Il est à noter que le « plan de retour à l'équilibre des finances publiques » annoncé par le Premier ministre le 7 novembre 2011 prévoit également des économies complémentaires qui se situent hors du champ de l'Ondam :

- 120 millions d'euros sur les dépenses de gestion des caisses de sécurité sociale, alors qu'elles ont signé, parfois très récemment, des conventions d'objectifs et de moyens pluriannuelles avec l'Etat. Cette décision est contradictoire avec le rétablissement par l'Assemblée nationale de l'article 62 bis du présent PLFSS, qui prévoit la création d' un fonds de prospective et de performance de la sécurité sociale , dont les dépenses seront décidées par le Gouvernement mais imputées sur les budgets de gestion des caisses. Cette double peine - réduction arbitraire des dépenses de gestion et préemption d'une partie de ces mêmes dépenses pour réaliser des études et des audits - montre clairement l'affaiblissement du principe de subsidiarité dans l'organisation de la sécurité sociale ;

- 100 millions sur les fonds de la protection sociale , qui regroupent principalement des dépenses de prévention, ce qui révèle là encore une gestion de court terme du système de santé.
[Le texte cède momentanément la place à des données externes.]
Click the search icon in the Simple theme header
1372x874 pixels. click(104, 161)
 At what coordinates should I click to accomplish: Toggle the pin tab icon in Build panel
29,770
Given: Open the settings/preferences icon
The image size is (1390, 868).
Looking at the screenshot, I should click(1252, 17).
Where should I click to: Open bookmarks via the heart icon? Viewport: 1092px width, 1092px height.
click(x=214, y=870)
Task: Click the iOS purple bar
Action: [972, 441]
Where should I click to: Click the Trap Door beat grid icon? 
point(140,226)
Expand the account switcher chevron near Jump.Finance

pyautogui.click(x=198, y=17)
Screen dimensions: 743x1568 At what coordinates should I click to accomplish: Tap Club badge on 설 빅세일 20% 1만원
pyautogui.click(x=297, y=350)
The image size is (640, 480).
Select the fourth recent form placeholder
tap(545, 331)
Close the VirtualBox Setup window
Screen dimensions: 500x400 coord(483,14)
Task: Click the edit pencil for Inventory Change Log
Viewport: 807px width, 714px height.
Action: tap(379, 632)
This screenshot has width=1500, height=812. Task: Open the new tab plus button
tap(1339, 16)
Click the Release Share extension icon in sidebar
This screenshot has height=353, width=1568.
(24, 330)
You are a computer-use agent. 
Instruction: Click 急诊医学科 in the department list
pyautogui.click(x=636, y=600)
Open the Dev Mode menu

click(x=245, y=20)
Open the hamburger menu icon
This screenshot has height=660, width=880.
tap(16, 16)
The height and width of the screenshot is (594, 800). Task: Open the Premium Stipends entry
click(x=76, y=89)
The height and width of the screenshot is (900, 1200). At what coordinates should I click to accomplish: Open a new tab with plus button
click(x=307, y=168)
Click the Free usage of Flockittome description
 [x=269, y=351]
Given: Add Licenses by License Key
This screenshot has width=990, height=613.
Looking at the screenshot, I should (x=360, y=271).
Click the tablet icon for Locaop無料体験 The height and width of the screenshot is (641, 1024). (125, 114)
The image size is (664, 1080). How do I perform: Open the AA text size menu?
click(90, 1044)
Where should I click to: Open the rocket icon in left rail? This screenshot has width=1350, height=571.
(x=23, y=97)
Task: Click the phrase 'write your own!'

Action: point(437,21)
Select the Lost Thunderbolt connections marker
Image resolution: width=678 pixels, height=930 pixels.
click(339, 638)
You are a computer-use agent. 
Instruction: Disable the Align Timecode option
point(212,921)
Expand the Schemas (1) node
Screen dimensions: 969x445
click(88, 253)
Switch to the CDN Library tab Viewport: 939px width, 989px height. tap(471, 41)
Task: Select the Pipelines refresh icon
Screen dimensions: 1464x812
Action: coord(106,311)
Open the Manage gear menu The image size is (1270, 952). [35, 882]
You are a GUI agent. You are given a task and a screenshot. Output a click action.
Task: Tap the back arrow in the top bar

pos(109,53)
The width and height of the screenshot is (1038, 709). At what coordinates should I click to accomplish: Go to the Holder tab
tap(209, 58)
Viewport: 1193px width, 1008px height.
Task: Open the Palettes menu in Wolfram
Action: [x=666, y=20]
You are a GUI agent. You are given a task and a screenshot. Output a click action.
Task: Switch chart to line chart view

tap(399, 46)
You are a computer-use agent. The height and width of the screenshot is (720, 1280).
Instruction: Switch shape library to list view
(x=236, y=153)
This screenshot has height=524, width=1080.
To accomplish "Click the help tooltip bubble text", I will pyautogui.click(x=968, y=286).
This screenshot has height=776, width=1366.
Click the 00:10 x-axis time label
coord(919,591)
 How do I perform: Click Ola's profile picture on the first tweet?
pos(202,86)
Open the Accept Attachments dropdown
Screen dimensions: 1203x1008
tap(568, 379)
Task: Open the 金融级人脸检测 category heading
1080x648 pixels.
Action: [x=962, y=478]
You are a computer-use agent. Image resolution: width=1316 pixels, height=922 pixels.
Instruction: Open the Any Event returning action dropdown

Enfin, le Gouvernement a proposé de modifier l'annexe B du PLFSS ( article 28 ) pour inscrire l'hypothèse de la reconduction du taux de progression annuelle de l' Ondam de 2,5 % jusqu'en 2016 . Le respect de cet objectif repose là aussi sur les mêmes outils conjoncturels, qui ne sont pas soutenables à long terme sans réforme d'ensemble : baisse des prix des produits de santé, maîtrise médicalisée, convergence tarifaire entre les établissements de santé privés et publics...


* 1 Loi n° 2000-1257 du 23 décembre 2000.